Dataset entries:
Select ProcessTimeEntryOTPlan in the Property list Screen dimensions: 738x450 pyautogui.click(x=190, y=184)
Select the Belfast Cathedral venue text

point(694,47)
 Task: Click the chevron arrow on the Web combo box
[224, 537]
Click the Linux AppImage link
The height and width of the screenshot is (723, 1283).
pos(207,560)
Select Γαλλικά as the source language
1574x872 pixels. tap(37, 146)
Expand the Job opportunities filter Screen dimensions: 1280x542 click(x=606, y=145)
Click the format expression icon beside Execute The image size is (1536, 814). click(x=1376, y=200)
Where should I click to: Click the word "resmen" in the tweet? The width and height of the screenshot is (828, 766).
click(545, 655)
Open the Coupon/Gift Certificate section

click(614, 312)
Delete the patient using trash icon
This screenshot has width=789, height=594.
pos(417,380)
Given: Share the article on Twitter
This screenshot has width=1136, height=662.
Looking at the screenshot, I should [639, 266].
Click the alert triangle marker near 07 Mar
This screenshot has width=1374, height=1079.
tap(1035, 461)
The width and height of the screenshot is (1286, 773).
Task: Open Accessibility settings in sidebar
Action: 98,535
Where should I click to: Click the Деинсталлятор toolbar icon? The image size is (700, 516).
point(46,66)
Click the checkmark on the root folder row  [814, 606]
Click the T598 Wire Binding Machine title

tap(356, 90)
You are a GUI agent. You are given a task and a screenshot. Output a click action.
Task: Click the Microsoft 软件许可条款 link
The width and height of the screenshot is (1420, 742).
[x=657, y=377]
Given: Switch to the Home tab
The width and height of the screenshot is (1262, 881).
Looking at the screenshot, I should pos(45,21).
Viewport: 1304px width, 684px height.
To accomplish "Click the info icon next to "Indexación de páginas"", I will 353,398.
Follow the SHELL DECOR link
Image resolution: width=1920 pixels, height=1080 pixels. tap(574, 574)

AIM OF THE EXERCISE: The records above need to be retyped in full, exactly as given.

REPLY:
Select ProcessTimeEntryOTPlan in the Property list Screen dimensions: 738x450 pyautogui.click(x=190, y=184)
Select the Belfast Cathedral venue text

point(694,47)
 Task: Click the chevron arrow on the Web combo box
[224, 537]
Click the Linux AppImage link
The height and width of the screenshot is (723, 1283).
pos(207,560)
Select Γαλλικά as the source language
1574x872 pixels. tap(37, 146)
Expand the Job opportunities filter Screen dimensions: 1280x542 click(x=606, y=145)
Click the format expression icon beside Execute The image size is (1536, 814). click(x=1376, y=200)
Where should I click to: Click the word "resmen" in the tweet? The width and height of the screenshot is (828, 766).
click(545, 655)
Open the Coupon/Gift Certificate section

click(614, 312)
Delete the patient using trash icon
This screenshot has width=789, height=594.
pos(417,380)
Given: Share the article on Twitter
This screenshot has width=1136, height=662.
Looking at the screenshot, I should [639, 266].
Click the alert triangle marker near 07 Mar
This screenshot has width=1374, height=1079.
tap(1035, 461)
The width and height of the screenshot is (1286, 773).
Task: Open Accessibility settings in sidebar
Action: 98,535
Where should I click to: Click the Деинсталлятор toolbar icon? The image size is (700, 516).
point(46,66)
Click the checkmark on the root folder row  [814, 606]
Click the T598 Wire Binding Machine title

tap(356, 90)
You are a GUI agent. You are given a task and a screenshot. Output a click action.
Task: Click the Microsoft 软件许可条款 link
The width and height of the screenshot is (1420, 742).
[x=657, y=377]
Given: Switch to the Home tab
The width and height of the screenshot is (1262, 881).
Looking at the screenshot, I should pos(45,21).
Viewport: 1304px width, 684px height.
To accomplish "Click the info icon next to "Indexación de páginas"", I will 353,398.
Follow the SHELL DECOR link
Image resolution: width=1920 pixels, height=1080 pixels. tap(574, 574)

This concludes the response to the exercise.